L’accord de Nouméa ne prévoyait pas seulement des référendums. Il comportait également des enjeux de rééquilibrage géographique, la reconnaissance de la culture kanak et de la coutume, la création ou la confirmation d’institutions, les fondements de la citoyenneté de la Nouvelle-Calédonie – car celle-ci est désormais reconnue par notre République – et des outils permettant d’arriver à l’autodétermination, l’un des grands principes posés par les accords de Matignon de 1988, même si certains font mine de le découvrir. À cet égard, je remercie le président Mélenchon d’avoir rappelé dans la plus grande des clartés ce principe acquis en 1988.
Le processus s’est déroulé sous le regard des Nations unies, puis l’accord de Nouméa est venu valider l’organisation de trois consultations, ou plutôt d’une consultation suivie de deux autres – soyons précis.
La première pouvait être déclenchée à la demande des membres du Congrès de la Nouvelle-Calédonie. Si personne ne la demandait, au bout de vingt ans, l’État devait l’organiser lui-même. C’est ce qui s’est produit au début du quinquennat, en 2018, sur la base d’une liste électorale spéciale – il s’agissait en quelque sorte d’un corps électoral gelé. Le principe en avait été validé par une révision constitutionnelle à la fin du second mandat de Jacques Chirac.
Une deuxième consultation pouvait – et non pas devait – avoir lieu au plus tard deux ans après la première si un tiers des membres du Congrès en faisaient la demande après une période de six mois. C’est ce qui a mené à l’organisation de la deuxième consultation en octobre 2020.
Quant à la troisième, elle a été demandée dès que possible par les indépendantistes, c’est-à-dire dès le début d’avril 2021.
Chaque scrutin montre à sa manière un corps électoral profondément divisé, clivé en deux. J’y reviendrai car il n’était pas dans l’esprit des signataires des accords d’aboutir à cette situation de clivage, il faut le reconnaître collectivement avec beaucoup d’humilité.
J’en viens au constat. La Nouvelle-Calédonie de 2021 n’a plus rien de comparable à celle des années 1980 et 1990, au temps de la signature des accords de Matignon puis de Nouméa, temps dans lequel trop d’observateurs parisiens ont tendance à l’enfermer.

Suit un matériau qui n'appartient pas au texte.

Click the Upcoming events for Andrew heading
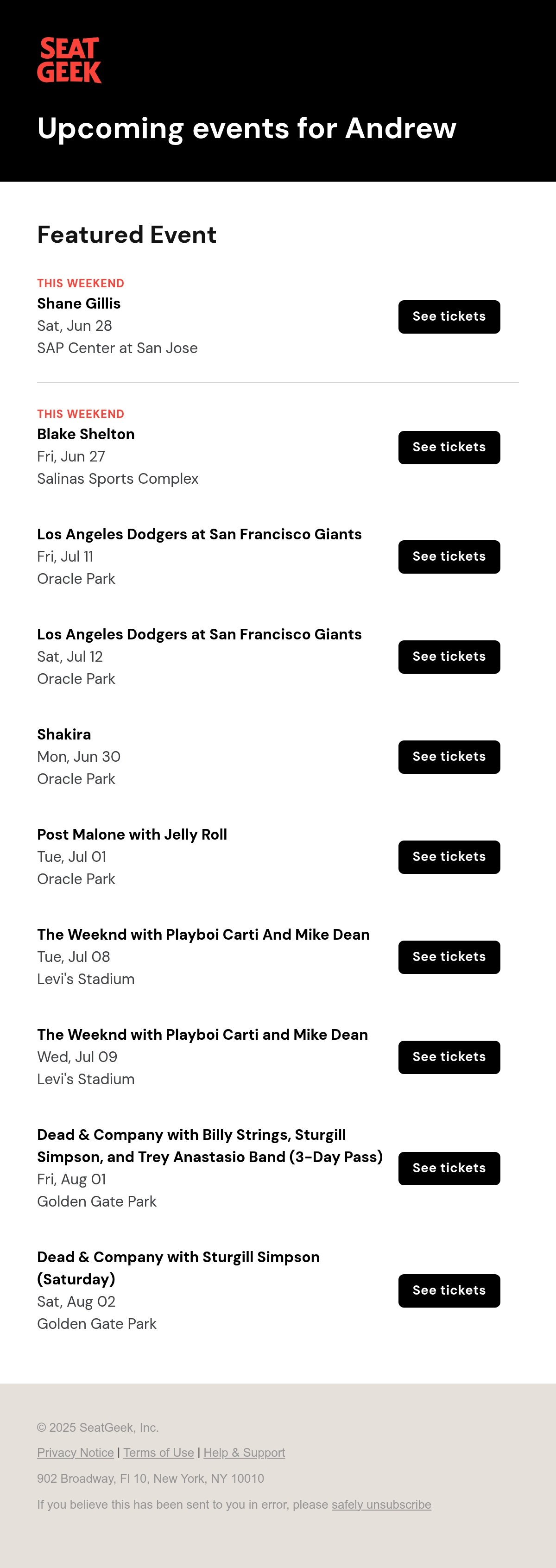Image resolution: width=556 pixels, height=1568 pixels. [x=246, y=128]
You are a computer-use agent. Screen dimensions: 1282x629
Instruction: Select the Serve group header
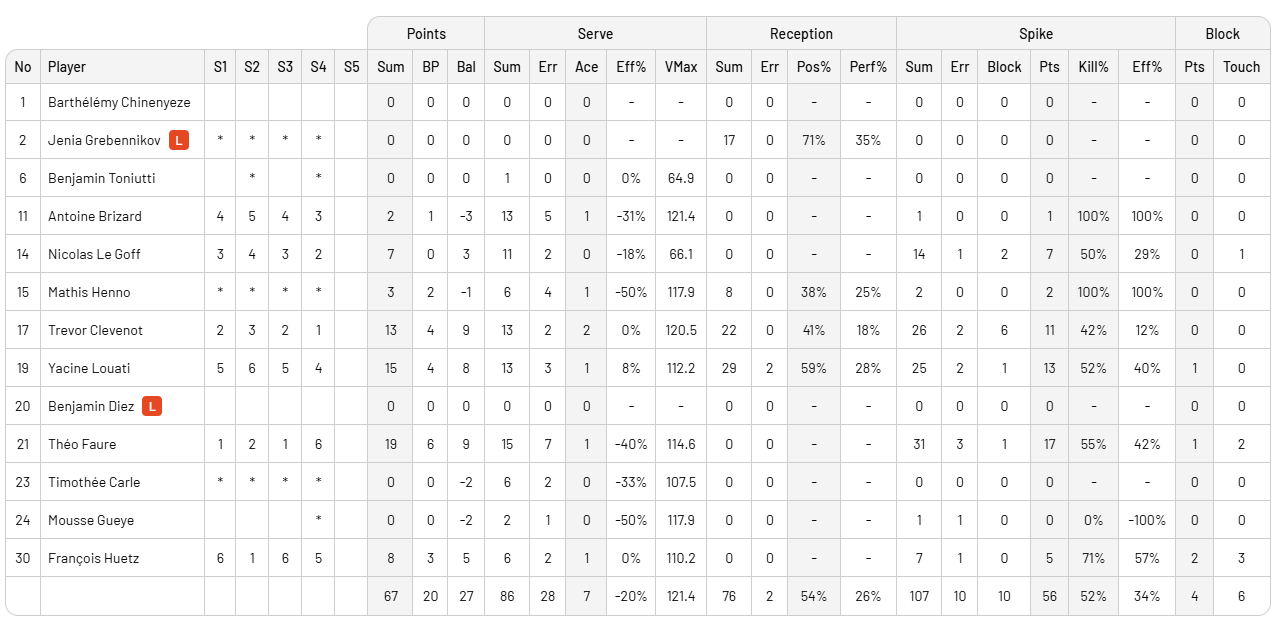coord(595,34)
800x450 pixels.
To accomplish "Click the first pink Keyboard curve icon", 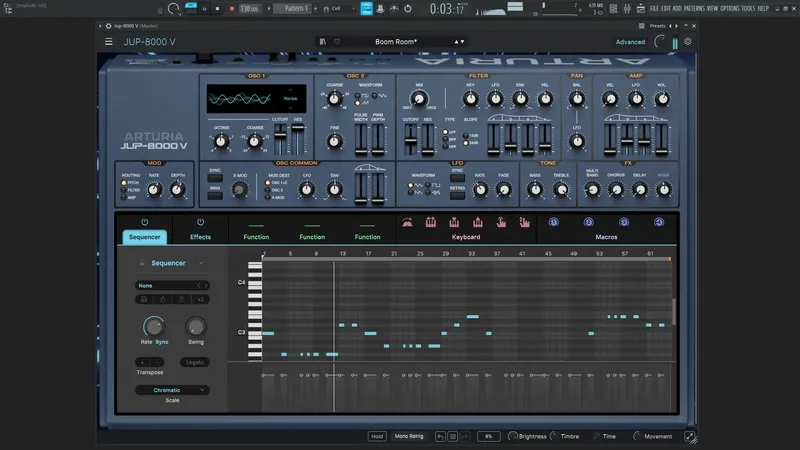I will (x=407, y=222).
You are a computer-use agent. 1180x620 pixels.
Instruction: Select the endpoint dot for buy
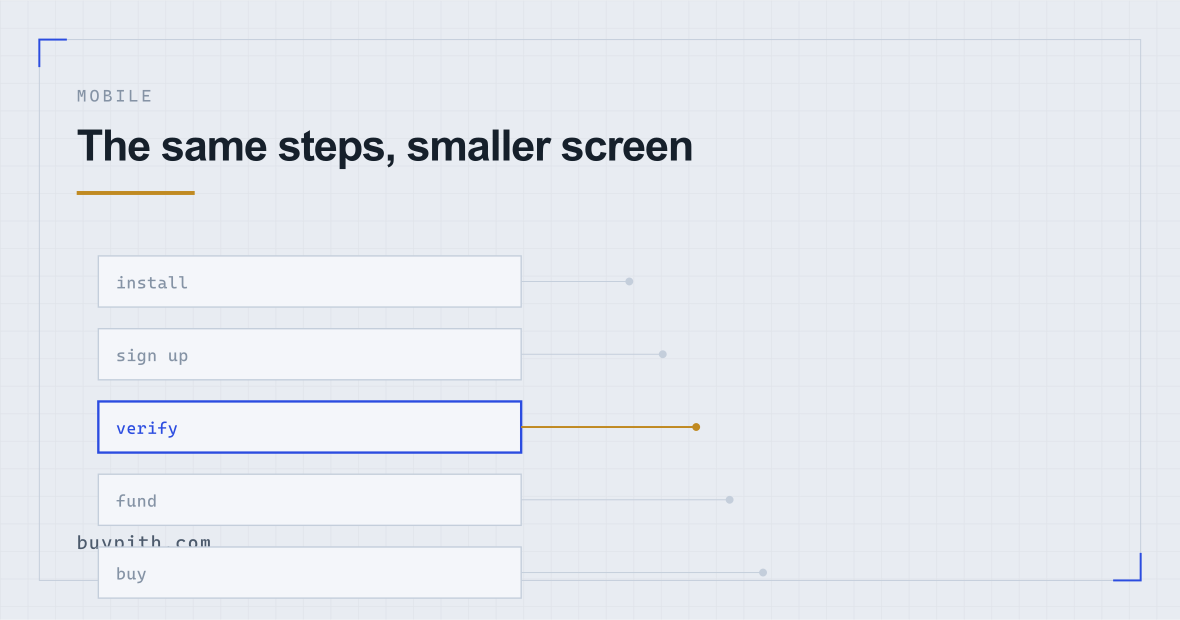pyautogui.click(x=762, y=573)
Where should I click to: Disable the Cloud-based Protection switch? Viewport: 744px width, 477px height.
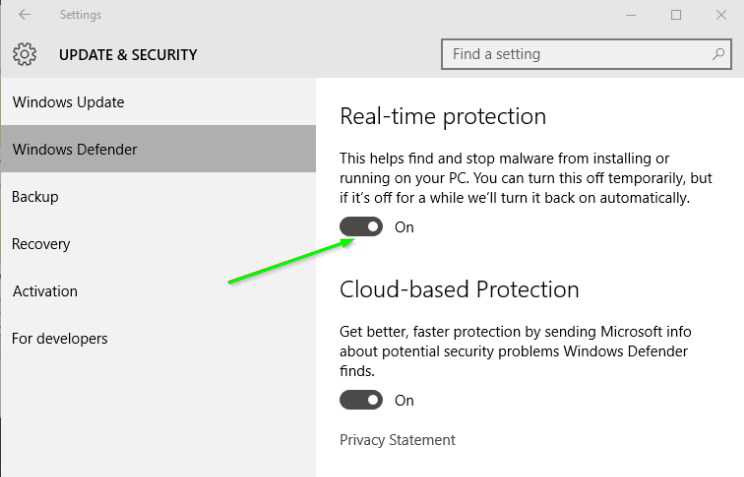[361, 400]
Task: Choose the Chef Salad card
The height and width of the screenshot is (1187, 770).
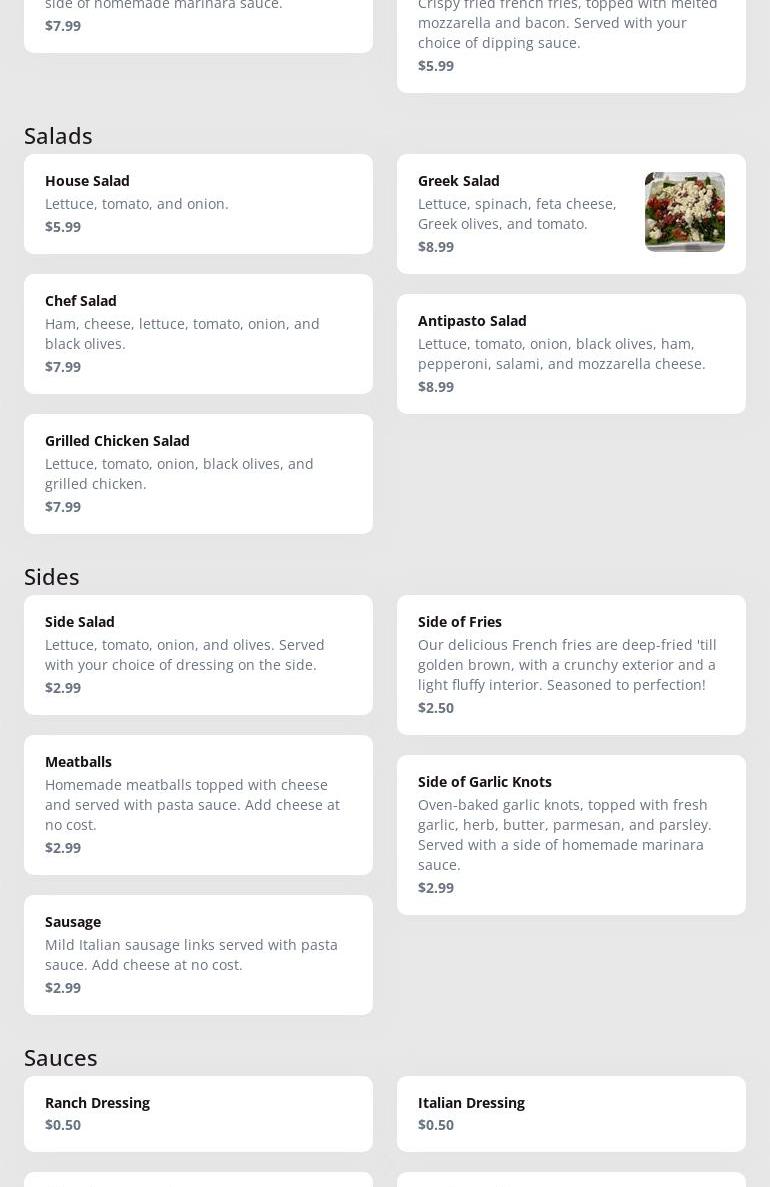Action: (x=198, y=334)
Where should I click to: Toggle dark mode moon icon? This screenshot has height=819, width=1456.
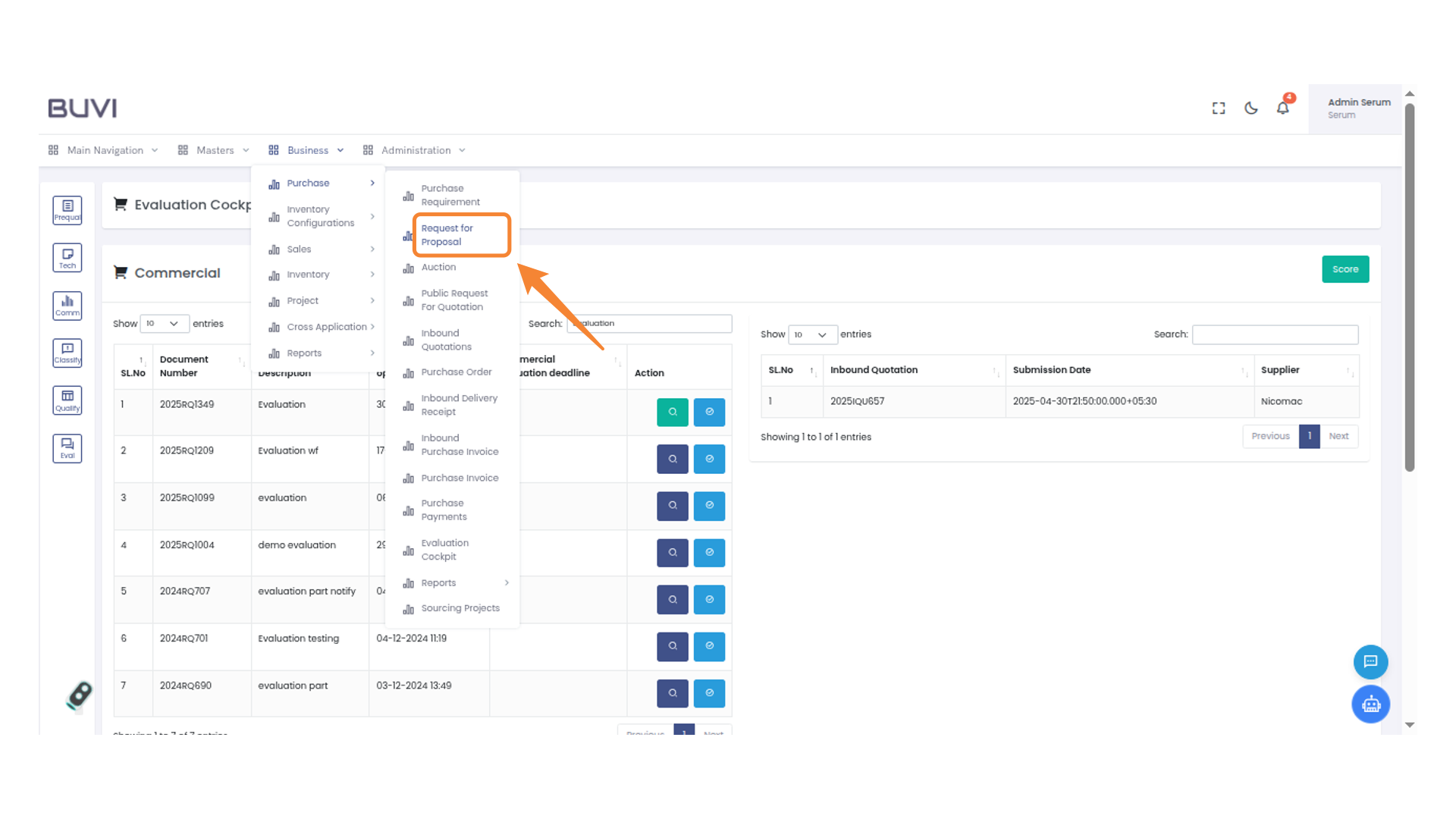(x=1251, y=108)
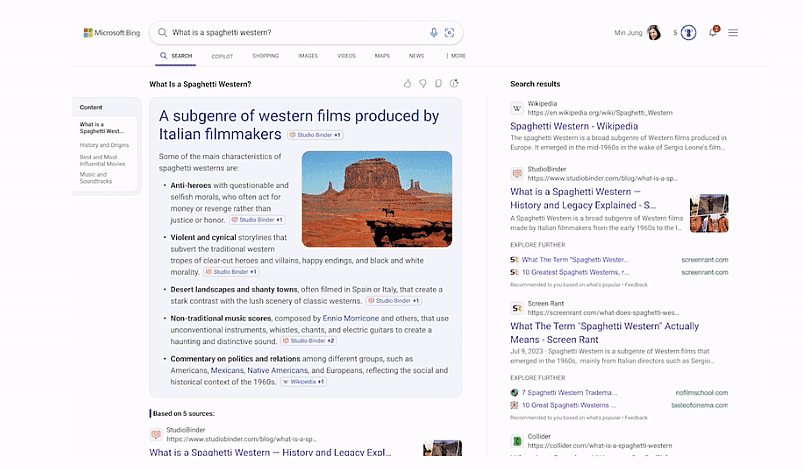Click the thumbs down feedback icon
The height and width of the screenshot is (470, 803).
(x=423, y=84)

Au plan régional, le Pacifique Sud est devenu un terrain de rivalité entre les États-Unis et la Chine, qui s’engagent dans une course d’influence auprès des pays de la zone, comme l’a rappelé Philippe Gomès. La scission du Forum des îles du Pacifique, la crise diplomatique liée aux sous-marins australiens en sont des répercussions, tout comme les événements qui se sont produits au cours des dernières semaines dans les îles Salomon – ils sont déterminants même s’ils sont moins perceptibles et moins commentés à Paris.
Au plan local, l’incertitude institutionnelle pèse sur le développement de l’archipel. Cette réalité s’est traduite très concrètement, ces derniers mois, dans l’accumulation des difficultés budgétaires et industrielles, qui ont appelé un effort massif de la solidarité nationale. Pour la première fois depuis 1983, le solde migratoire est négatif, un point qui n’a pas été suffisamment commenté.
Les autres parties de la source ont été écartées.